[GitHub] jsun98 edited a comment on issue #6431: Add Kinesis Indexing Service to core Druid

GitBox Tue, 09 Oct 2018 10:12:19 -0700

jsun98 edited a comment on issue #6431: Add Kinesis Indexing Service to core 
Druid
URL: https://github.com/apache/incubator-druid/pull/6431#issuecomment-428273955
 
 
   @b-slim thanks for the comments.
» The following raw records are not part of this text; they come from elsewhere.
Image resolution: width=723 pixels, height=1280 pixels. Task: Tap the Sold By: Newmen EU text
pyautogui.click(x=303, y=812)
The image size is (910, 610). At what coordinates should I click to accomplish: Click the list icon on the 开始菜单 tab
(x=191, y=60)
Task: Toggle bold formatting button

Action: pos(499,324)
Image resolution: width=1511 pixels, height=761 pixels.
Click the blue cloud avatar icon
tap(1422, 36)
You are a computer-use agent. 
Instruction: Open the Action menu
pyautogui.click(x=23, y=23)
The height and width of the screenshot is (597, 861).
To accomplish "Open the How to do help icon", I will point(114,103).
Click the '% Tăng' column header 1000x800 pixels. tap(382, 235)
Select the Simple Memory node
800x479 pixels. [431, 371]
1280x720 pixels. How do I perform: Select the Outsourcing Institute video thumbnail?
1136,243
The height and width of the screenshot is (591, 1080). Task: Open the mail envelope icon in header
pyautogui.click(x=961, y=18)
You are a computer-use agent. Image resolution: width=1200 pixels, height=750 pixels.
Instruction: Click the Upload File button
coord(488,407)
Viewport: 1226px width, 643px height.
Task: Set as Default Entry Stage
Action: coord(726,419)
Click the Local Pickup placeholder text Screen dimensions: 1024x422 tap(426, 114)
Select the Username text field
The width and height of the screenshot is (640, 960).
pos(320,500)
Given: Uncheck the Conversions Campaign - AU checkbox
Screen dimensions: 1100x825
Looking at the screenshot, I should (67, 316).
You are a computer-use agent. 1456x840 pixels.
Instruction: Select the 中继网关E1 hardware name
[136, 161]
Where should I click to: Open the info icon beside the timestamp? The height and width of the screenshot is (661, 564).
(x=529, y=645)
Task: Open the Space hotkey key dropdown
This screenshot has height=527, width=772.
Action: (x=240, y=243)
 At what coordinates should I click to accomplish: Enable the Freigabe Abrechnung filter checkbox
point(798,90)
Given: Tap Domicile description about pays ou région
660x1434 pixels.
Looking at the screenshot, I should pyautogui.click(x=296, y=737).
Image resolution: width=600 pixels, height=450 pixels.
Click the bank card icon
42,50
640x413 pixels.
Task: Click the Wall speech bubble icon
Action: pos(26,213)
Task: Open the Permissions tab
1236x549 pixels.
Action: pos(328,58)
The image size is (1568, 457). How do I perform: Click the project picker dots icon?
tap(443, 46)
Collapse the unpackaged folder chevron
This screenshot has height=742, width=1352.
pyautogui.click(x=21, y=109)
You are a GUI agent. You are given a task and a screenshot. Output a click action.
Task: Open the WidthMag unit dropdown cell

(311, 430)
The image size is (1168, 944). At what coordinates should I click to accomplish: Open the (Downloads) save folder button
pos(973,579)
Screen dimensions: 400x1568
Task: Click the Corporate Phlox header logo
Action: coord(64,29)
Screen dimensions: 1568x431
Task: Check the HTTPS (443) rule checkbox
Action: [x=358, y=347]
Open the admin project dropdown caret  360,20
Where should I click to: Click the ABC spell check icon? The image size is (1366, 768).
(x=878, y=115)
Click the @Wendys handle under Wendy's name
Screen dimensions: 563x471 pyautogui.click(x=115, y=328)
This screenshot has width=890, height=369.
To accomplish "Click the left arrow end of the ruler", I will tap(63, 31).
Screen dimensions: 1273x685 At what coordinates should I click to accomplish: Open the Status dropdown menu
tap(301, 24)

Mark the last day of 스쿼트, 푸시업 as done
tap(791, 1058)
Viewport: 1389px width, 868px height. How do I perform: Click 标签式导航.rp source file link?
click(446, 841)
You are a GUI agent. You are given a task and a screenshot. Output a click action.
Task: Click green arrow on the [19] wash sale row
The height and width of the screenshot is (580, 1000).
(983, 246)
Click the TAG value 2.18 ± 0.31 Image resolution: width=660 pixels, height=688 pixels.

The motivation for creating the 
SeekableStream abstraction is for seekable order partition-able streams, like 
Kafka and Kinesis, I should have been more specific in the pr description and 
naming the classes. 
   
   Regarding Pulsar, after digging into the docs for a bit, it seems that 
Pulsar is 
[partition-able](https://pulsar.apache.org/docs/en/concepts-messaging/#partitioned-topics),
 but does not guarantee ordering within the partitions when [shared 
subscription 
mode](https://pulsar.apache.org/docs/en/concepts-messaging/#subscription-modes) 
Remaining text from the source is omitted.